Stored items

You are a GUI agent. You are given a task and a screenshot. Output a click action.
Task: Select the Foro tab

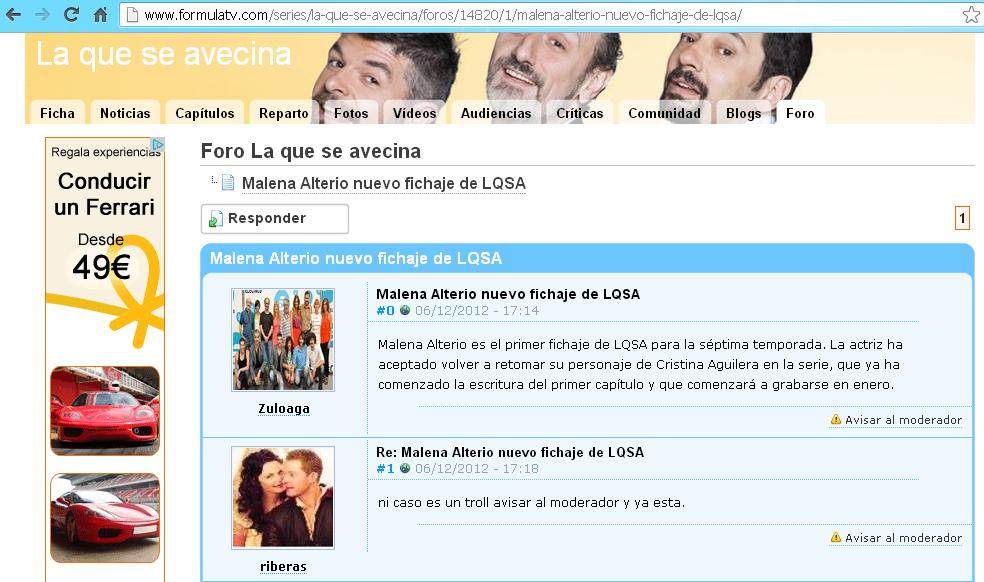point(800,113)
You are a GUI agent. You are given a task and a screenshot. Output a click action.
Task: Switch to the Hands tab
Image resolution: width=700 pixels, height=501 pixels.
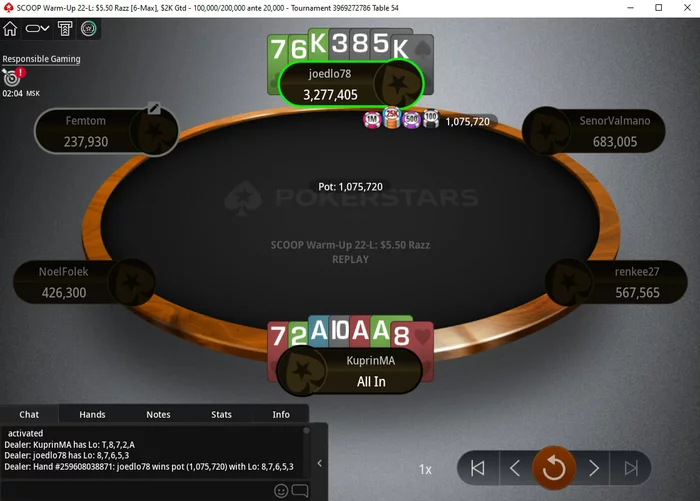click(92, 414)
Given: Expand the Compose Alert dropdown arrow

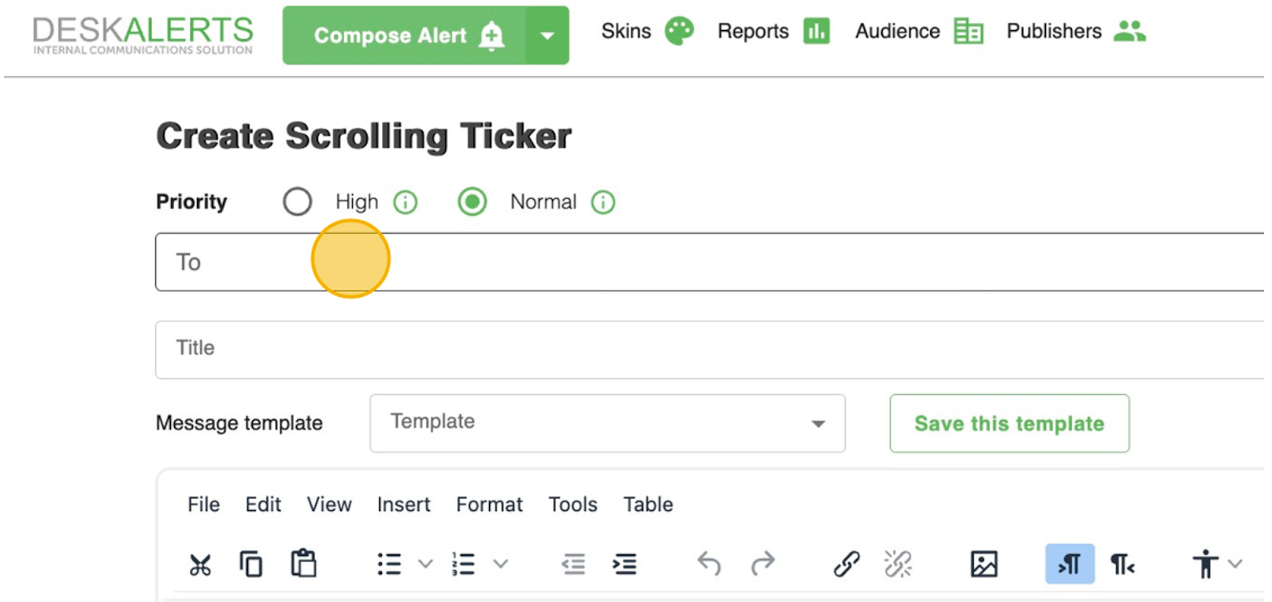Looking at the screenshot, I should click(547, 36).
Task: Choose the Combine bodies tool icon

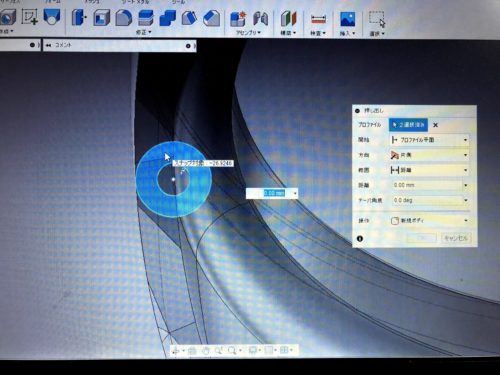Action: pyautogui.click(x=168, y=17)
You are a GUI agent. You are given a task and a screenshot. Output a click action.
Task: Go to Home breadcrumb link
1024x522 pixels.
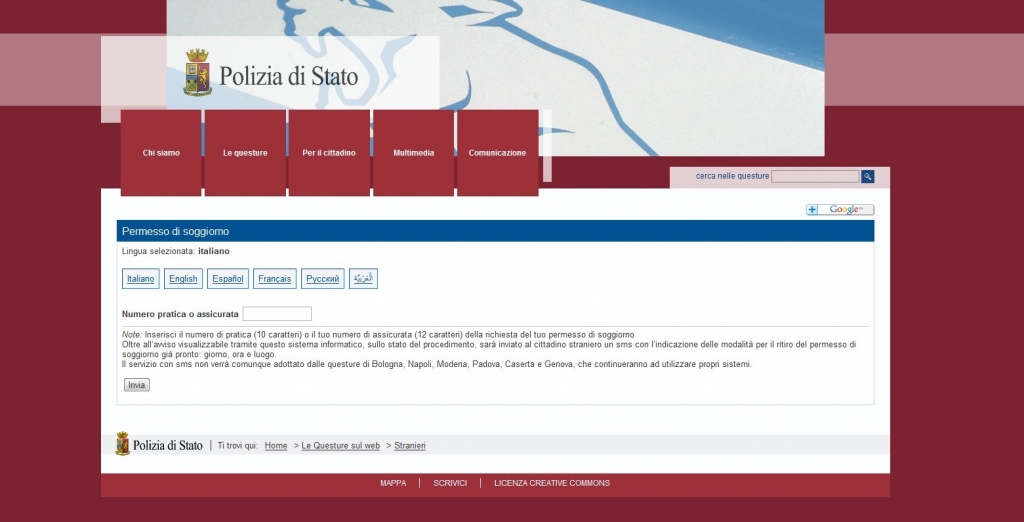point(276,446)
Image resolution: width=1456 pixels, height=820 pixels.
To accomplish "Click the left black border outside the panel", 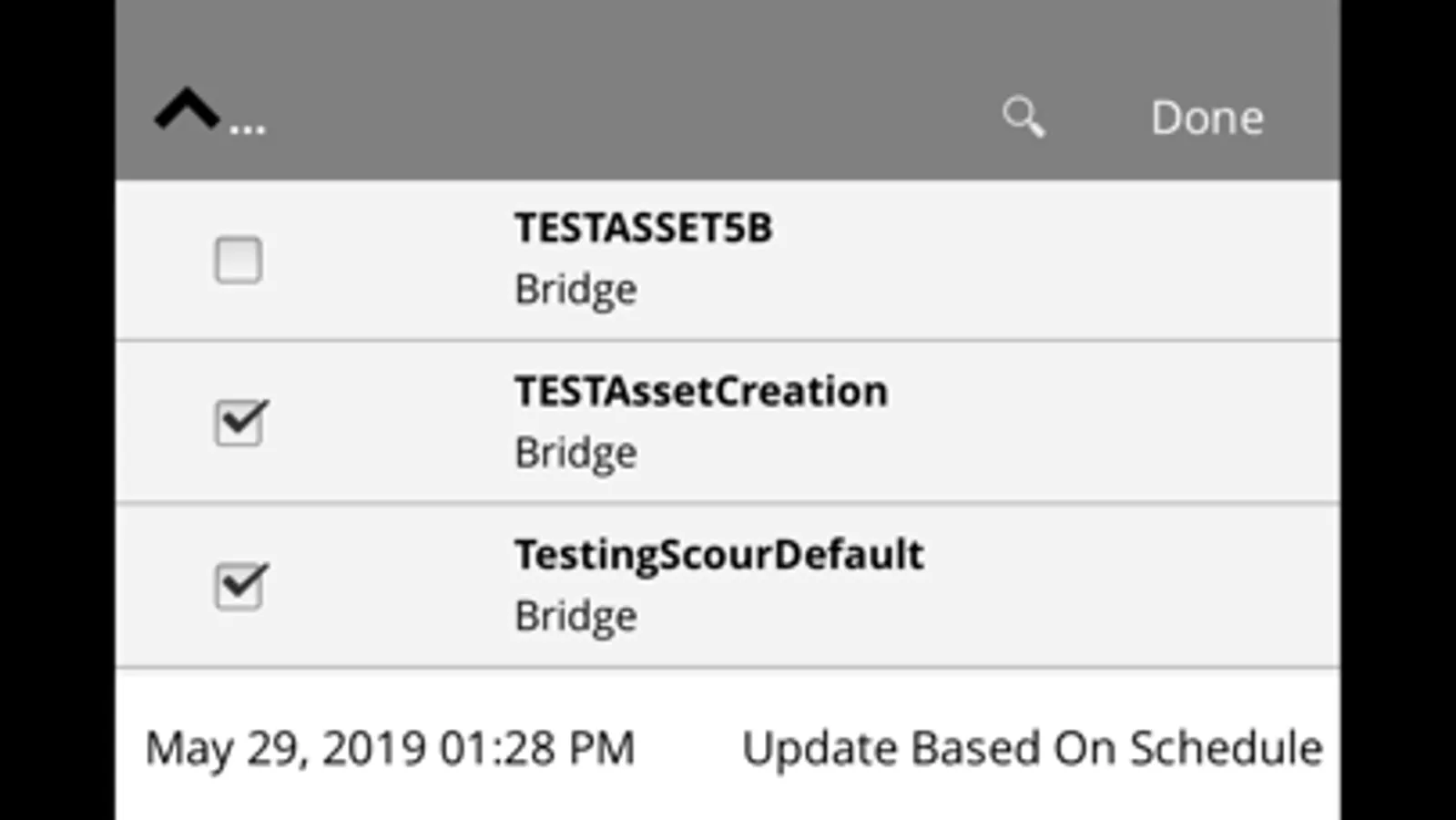I will tap(56, 410).
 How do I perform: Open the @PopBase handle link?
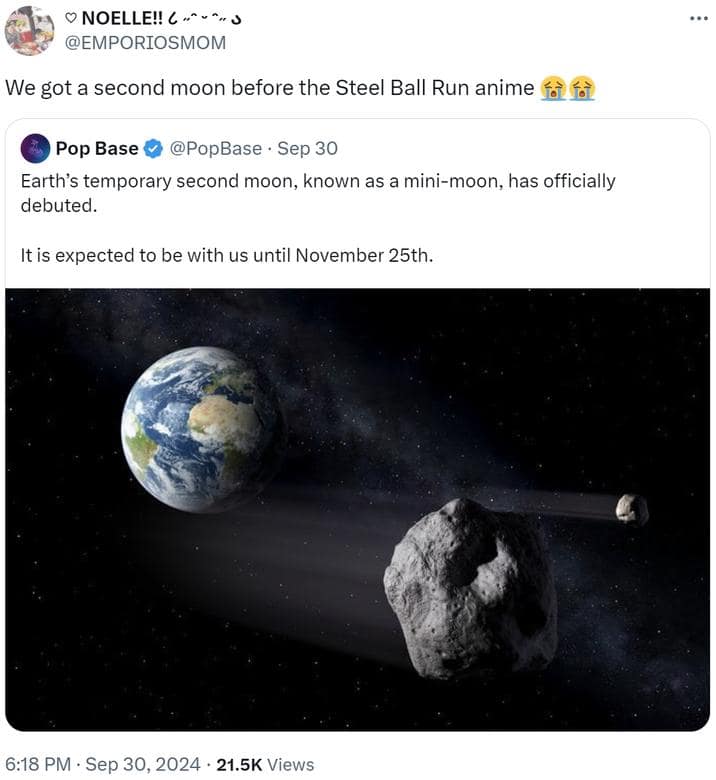coord(215,149)
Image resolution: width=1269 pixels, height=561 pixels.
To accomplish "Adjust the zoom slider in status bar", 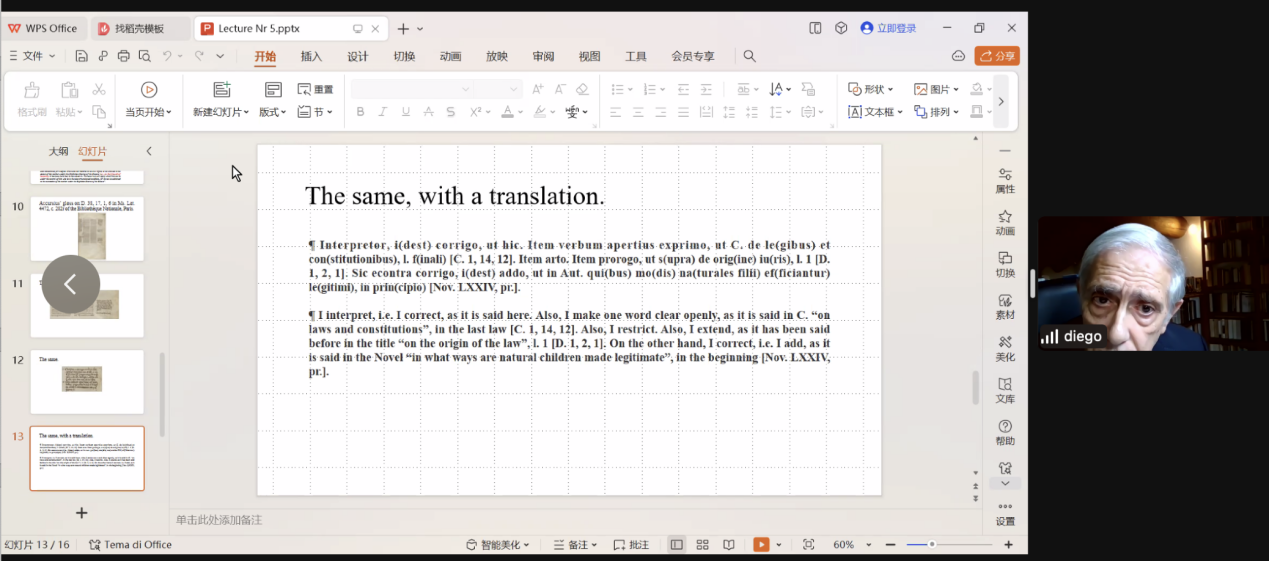I will pyautogui.click(x=932, y=545).
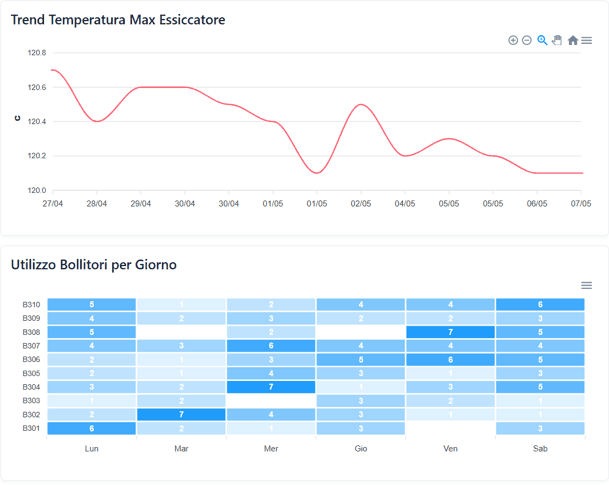
Task: Select B308 Ven cell with value 7
Action: pyautogui.click(x=451, y=332)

◆ **WORK REQUIRED**:
In the entries above, find the line containing "Image resolution: width=700" and the line containing "Image resolution: width=1456", then copy both and every line between them exactly, without any picture.

◆ **OUTPUT OF THE EXERCISE**:
Image resolution: width=700 pixels, height=501 pixels.
click(92, 414)
Given: Expand the Compose Alert dropdown arrow

Looking at the screenshot, I should click(547, 36).
Task: Choose the Combine bodies tool icon

Action: pyautogui.click(x=168, y=17)
You are a GUI agent. You are given a task and a screenshot. Output a click action.
Task: Go to Home breadcrumb link
1024x522 pixels.
point(276,446)
Image resolution: width=1456 pixels, height=820 pixels.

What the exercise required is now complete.